La Cité Muette Un film de Sabrina Van Tassel

L’Histoire ...

Drancy, une station de RER quand on va à Roissy. Un paysage peu flatteur, des tours, des HLM, le vieux modèle d’avant-guerre, repeints, dressés au milieu des petits immeubles et des pavillons hétéroclites, comme n’importe quelle ville de la banlieue nord. Les vieux HLM (des HBM pour respecter la terminologie de l’entre-deux-guerres) auraient pu être démolis, on a fait sauter des barres moins moches et détruit des « grands ensembles » moins décatis.

Sauf que ce n’est pas n’importe quelle ville et n’importe quel grand ensemble : Drancy, comme le Vel d’Hiv, est un espace dont un moment de l’histoire a été monstrueux, un espace où il s’est passé, durablement, récemment, quelque chose de monstrueux, la mise en œuvre et la poursuite d’une organisation, fondée par des humains : ceux-ci, au nom d’une idéologie, ont désigné d’autres humains comme « à éliminer ». Ce « grand ensemble » a d’abord été « le camp de Drancy », le lieu où les gendarmes français, obéissant fidèlement au gouvernement de Vichy pour servir la solutio finale imaginée et mise en place par les Allemands, regroupaient les juifs après leur arrestation, individuelle ou par grandes rafles, entre 1941/42 et août 1944. C’est de cette petite gare de banlieue - ou de celle toute proche de Bobigny - , que près de 80 000 juifs français et étrangers, hommes, femmes, enfants, sont partis, en wagons à bestiaux pour Auschwitz-Birkenau ou Bergen-Belsen, le tout sous la surveillance de gendarmes français.

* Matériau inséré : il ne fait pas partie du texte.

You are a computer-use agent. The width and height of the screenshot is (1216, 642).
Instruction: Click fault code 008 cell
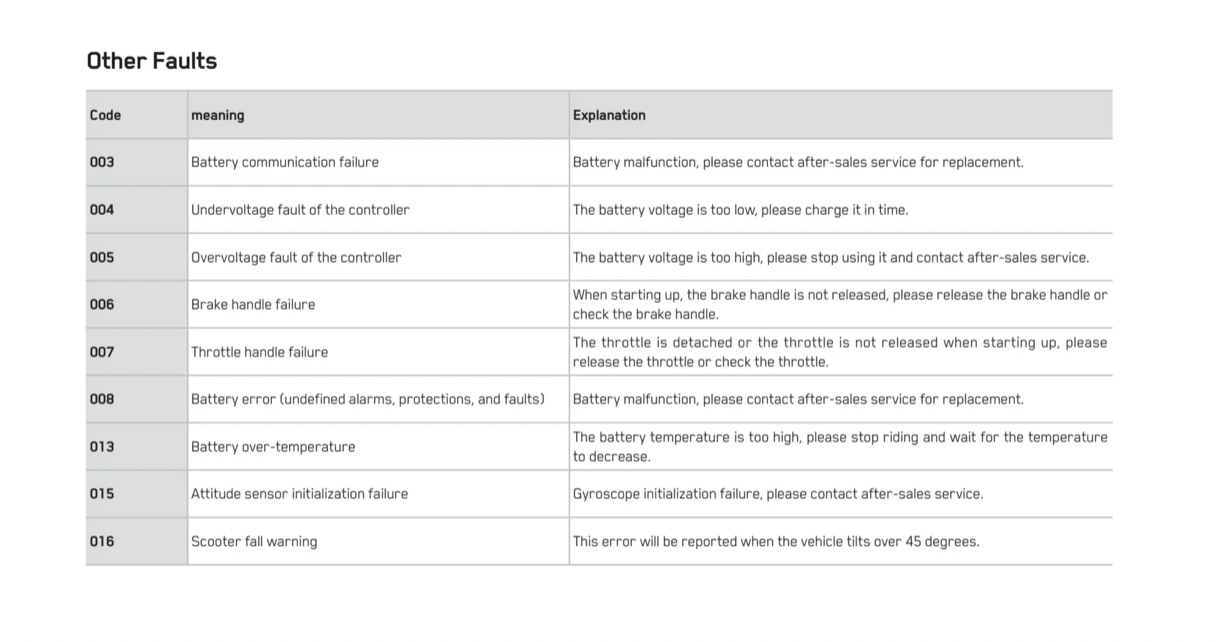pyautogui.click(x=137, y=399)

Drancy n’a pas eu le sort du Vel d’Hiv (démoli seulement en 1959 - après avoir servi de camp de rétention pour les indépendantistes algériens -, mais démoli enfin), les espaces du camp sont toujours debout, et qui plus est, habités : ils avaient été conçus comme logement social, ils le sont devenus après avoir été camp de transit.
C’est sans doute un cas très rare. Et qui pose des problèmes pour qui y filme l’histoire et pour qui y habite. Ce sont ces trois espaces - espaces physiques, mais aussi espace de temps, espaces de mémoire et de pensée - que Sabrina Van Tassel a filmés, à travers les témoignages des survivants qui y ont transité dans la plus grande souffrance pendant la guerre, et de ceux qui y habitent ou y ont habité. Elle offre ce document à ceux qui y vivront peut-être demain, à tous ceux qui savent ou ne savent pas, et au voyageur sans mémoire du RER pour Roissy-Aéroport.
Document sur la monstruosité ordinaire et extraordinaire, sur l’imprégnation d’un espace par son histoire, sur les cahots de la mémoire.

Le film de Sabrina Van Tassel, La Cité Muette est sorti ce mercredi 13 mai. (Vu à l’Arlequin)
La réalisatrice, qui est aussi l’auteur du script, l’a construit de manière classique, entrelaçant des interviews de survivants du camp de transit, avec des photos d’archives et des visites dans l’espace tel qu’il se présente actuellement. Au fil des minutes et des images, son film creuse un abîme de réflexions, profond, riche, douloureux, à la fois très intime et historique, dans le registre de l’inadmissible, de l’effroyable.
Tout le temps du film, j’avais le cœur serré, j’ai l’âge de ces enfants qui figurent sur les photos, j’étais habillée ou coiffée comme les petites filles, mes cousines ou mes amies aussi, des rubans, de l’écossais, quelques broderies, les petits garçons que je connaissais ressemblaient aux petits garçons des archives, petites vestes, petits costumes de tweed à poches surpiquées, sur les photos d’avant l’arrestation, et puis les photos prises au camp de Drancy.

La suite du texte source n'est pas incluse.